Several people replied off-list to point out the SBCL/CMUCL system does
inferencing and static+runtime type tagging for Common Lisp.  After
playing with it a bit, it seems that "soft typing" does not naturally
describe my initial intuition, as it never rejects any programs.
When types cannot be inferred, it merely inserts runtime assertions.

What I'm designing is a system that can decide on one of five classes of
judgements for each PIL term:

0. Untyped

    As in Perl 5, nothing is done for $x or the call to $x.close.
    Runtime failures are never detected until the actual call is made.

        sub f (Any $x) { $x.close }

1. Asserted

    The usual case for Perl 6 functions, due to its default "Item"
    signature for parameters.  In the example below, I assume that ::* cannot
    be changed freely to do away with ::*IO at runtime.  (If it could, then
    assertions won't be of much use in general.)

        sub f (IO $x) { $x.close }

    As both &f and &open may be rebound at runtime, we cannot guarantee that
    this will not go wrong.  However, we can insert an runtime assertion for $x
    in &f's scope, so we can avoid doing the same assertion in &*IO::close
    again.  If IO is declared as final, then &*IO::close can also be resolved

2. Well-typed

    This term's type is provably sound, and can be optimized at will
    without any runtime checks.  An example:

            my sub f (IO $x) { $x.close }
            my sub g () returns IO { open('/etc/passwd') }

    Here the call to &f and $x.close doesn't need assertions, as &g's return
    type took care of it.  Under "use optimized", many more terms can be
    resolved statically and checked in this manner.

3. Warning

    Under certain circumstances, this term's type can be shown to be unsound,
    but we cannot prove statically that this will come to pass:

        my sub f (IO $x) { $x.close }
        my sub identity ($y) returns IO|Str { $y }

    Here the call to &identity masked a potential type incompatibility.
    We know that if the IO half of the junctive type is chosen then it
    will typecheck; on the other hand, nothing in &identity or $y tells
    whether it will return IO or Str.  Hence we can raise a warning that
    says "this call can potentially go wrong had it returned Str".

4. Error

    This is a type error:

        my sub f (IO $x) { $x.close }

    Note that this can still be made to work at runtime by introducing
    &coerce:<as> from Str to IO, or make Str a subtype of IO.  Therefore
    in the absence of optimization hints of "closed" for Str and "final"
    for IO, the compiler should only raise a severe warning, that says
    "if you don't do something, this will fail at runtime".
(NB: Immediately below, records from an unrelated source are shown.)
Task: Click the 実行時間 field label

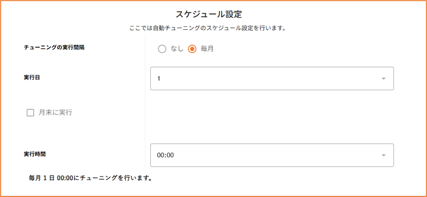Action: pos(35,154)
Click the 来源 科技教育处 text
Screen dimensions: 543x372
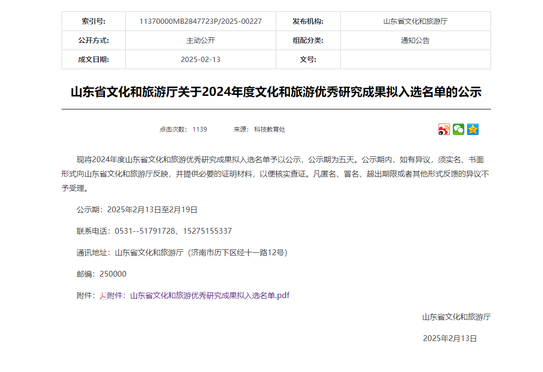point(259,130)
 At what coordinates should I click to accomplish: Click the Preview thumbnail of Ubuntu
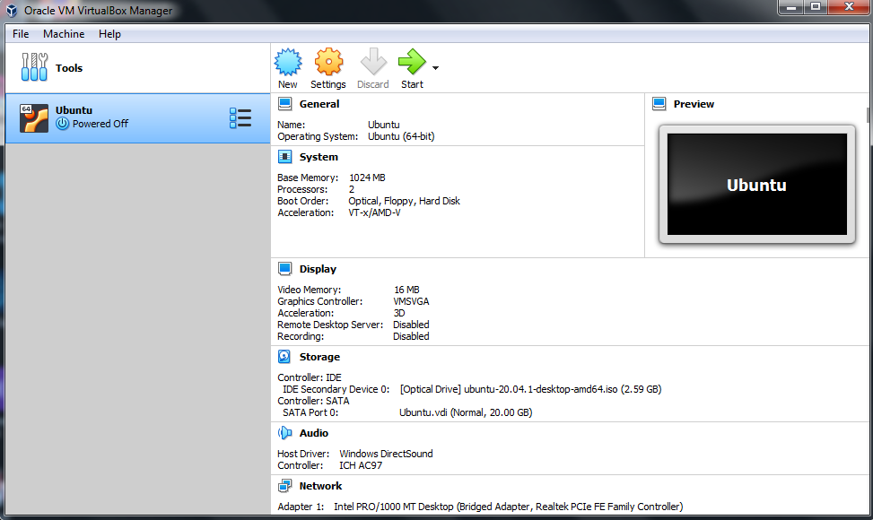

    However, if the user had provided the neccessary optimization hints: 

        use optimize :classes< close finalize >;
        my sub f (IO $x) { $x.close }

    Then there is no way it could have worked, and the compiler should
    reject this program.

Interested readers can consult Manfred Widera's similar work for Scheme,
in his "Complete Type Inference in Functional Programming" paper.